_TEXT BLOCK:_
In the post-pandemic decade, amidst the complex interaction of humans, animals, and the environment, One Health has gained renewed importance. Building on prior pharmaceutical removal with MCMMMs (up to 76.29 ± 4.99%), this study shows that MCMMMs—PES/PVP micro-/ultrafiltration multi-channel membranes with embedded PAC—can concurrently reduce microorganisms and extracellular DNA (eDNA) from WWTP effluent. Over 60 min of cross-flow filtration, MCMMMs achieved log₁₀ reductions of 5.99 ± 0.46 for E. coli, 5.47 ± 0.42 for S. cerevisiae, and 2.79 ± 0.31 for WWTP effluent CFUs. Eukaryotic DNA was strongly retained (up to 98.33%), whereas prokaryotic DNA showed limited removal under the tested conditions, indicating a major role of PAC-driven adsorption in eDNA elimination. Amplicon sequencing revealed a 50.58% reduction of the feed core biome after MCMMM filtration, with no detectable loss of hydraulic performance over 60 min.

The short filtration window limited evaluation of biofouling and performance decline during biomass filtration. S. cerevisiae and E. coli were only partially representative for the broader WWTP effluent microbiome resolved by amplicon sequencing. ARGs were not quantified, constraining conclusions to eDNA from cultivated organisms in wastewater effluent. Therefore, long-term fouling, regeneration, and retentate management as well as performance and economics at pilot/full scale should be assessed in future studies, aligned with existing pilot-scale MCMMM work on pharmaceutical removal.

_GIVEN ENTRIES:_
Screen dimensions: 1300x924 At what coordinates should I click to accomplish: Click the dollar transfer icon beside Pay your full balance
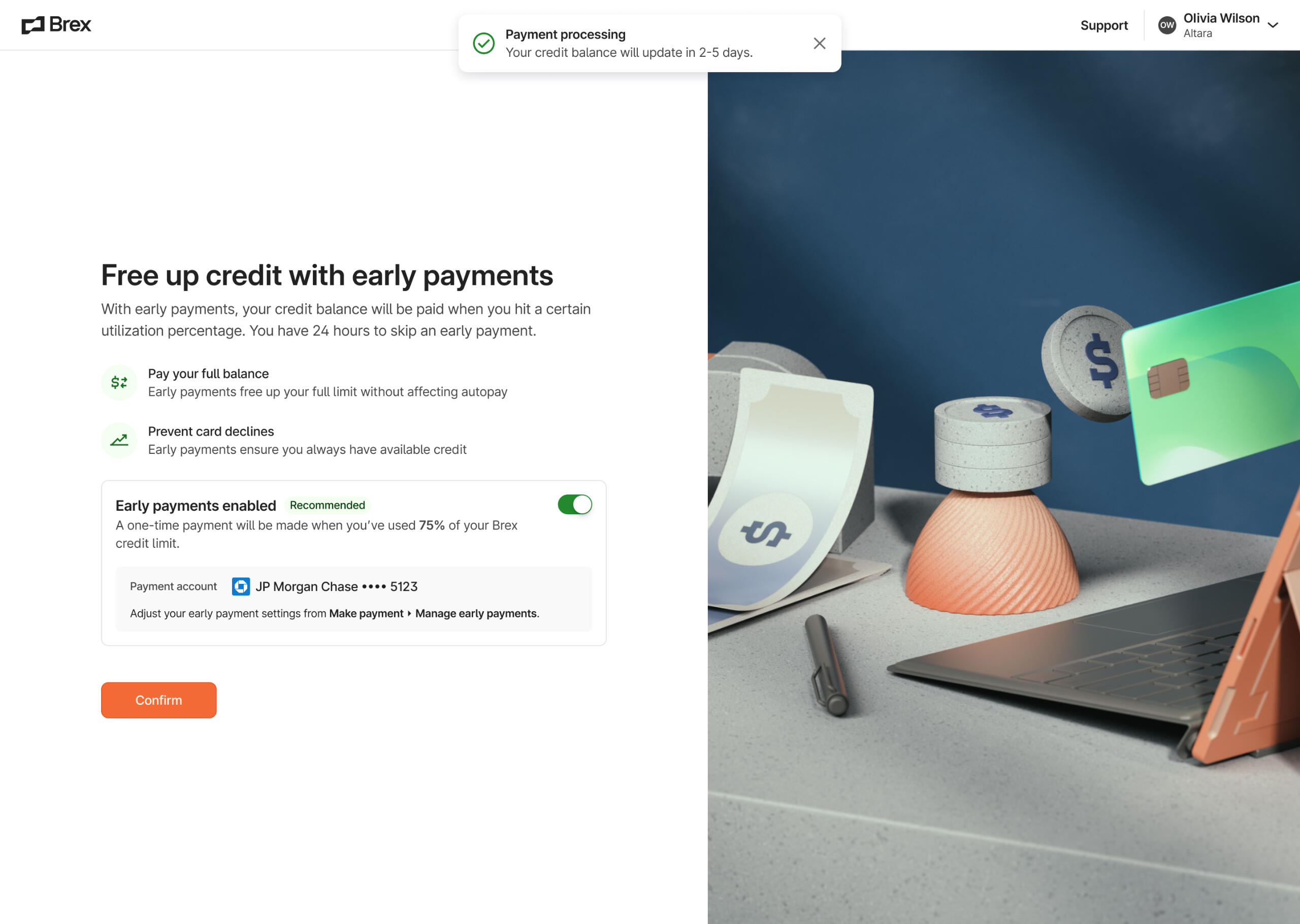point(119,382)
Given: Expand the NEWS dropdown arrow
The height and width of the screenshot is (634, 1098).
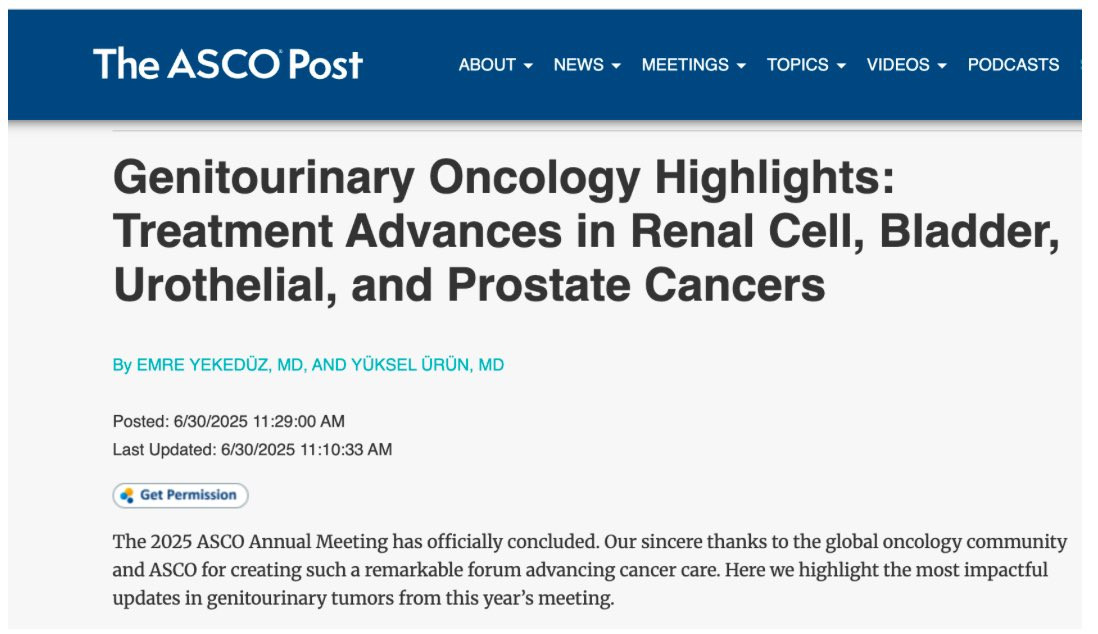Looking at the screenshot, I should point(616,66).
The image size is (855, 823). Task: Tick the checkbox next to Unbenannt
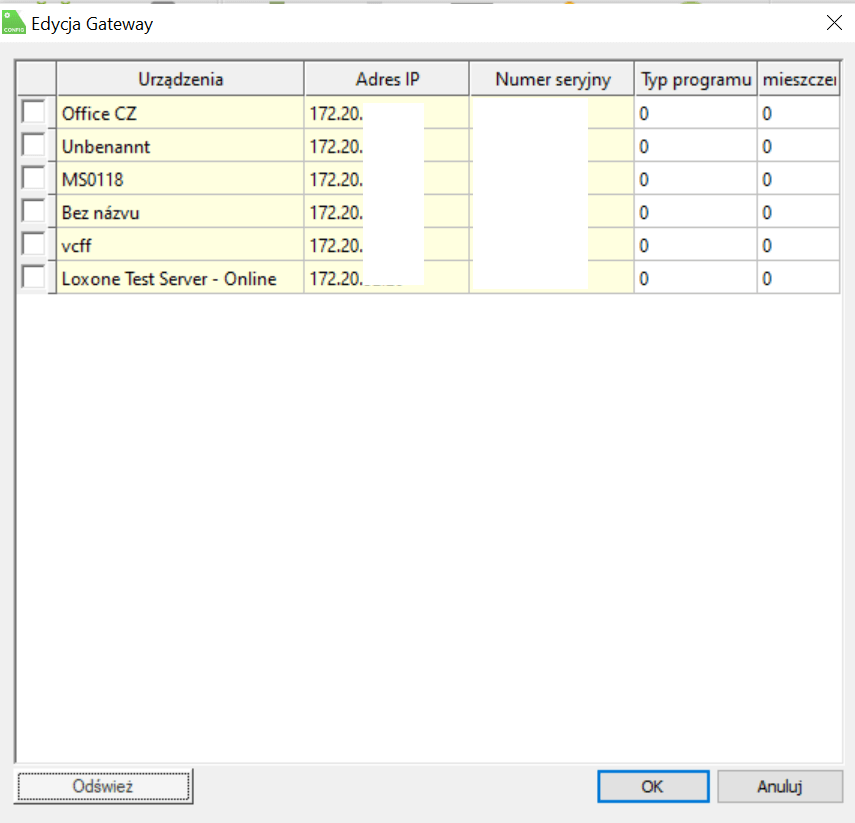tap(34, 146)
...
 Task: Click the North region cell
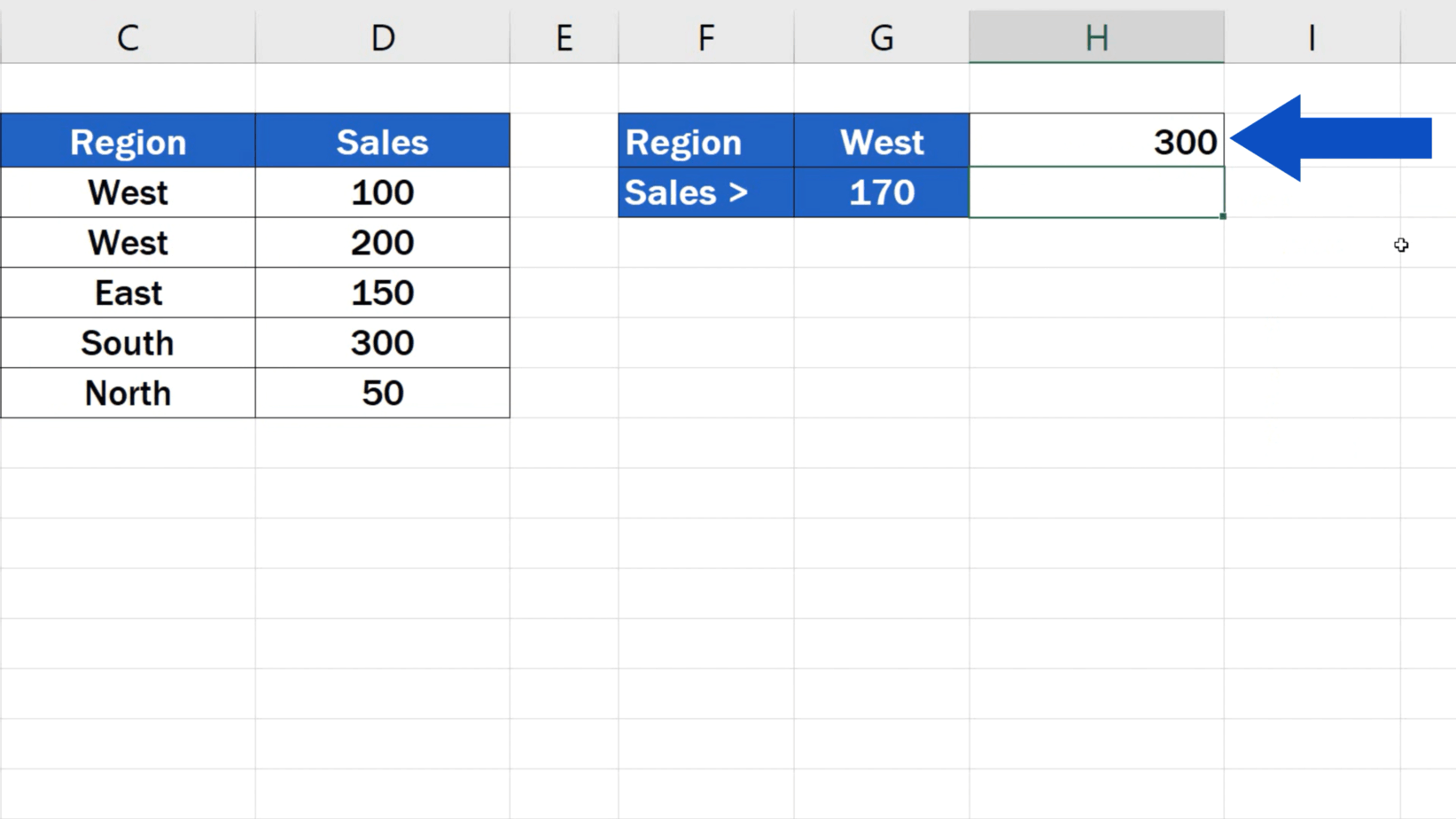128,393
---
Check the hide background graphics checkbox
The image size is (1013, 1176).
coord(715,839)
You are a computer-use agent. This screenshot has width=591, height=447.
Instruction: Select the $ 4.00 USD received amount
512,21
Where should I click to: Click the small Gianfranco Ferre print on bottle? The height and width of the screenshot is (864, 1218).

_DIRECTIONS FOR THIS TASK:_
Decide whether each statement agrees with the membrane filtration text. Answer yes or no and quote the words of the text that settle it.
1. The membranes showed a measurable loss of hydraulic performance during the 60 minutes of filtration.
2. Prokaryotic DNA was removed less effectively than eukaryotic DNA.
3. The study quantified ARGs in the wastewater effluent.

_WRITTEN RESPONSE:_
1. No: "with no detectable loss of hydraulic performance over 60 min"
2. Yes: "Eukaryotic DNA was strongly retained (up to 98.33%), whereas prokaryotic DNA showed limited removal under the tested conditions"
3. No: "ARGs were not quantified"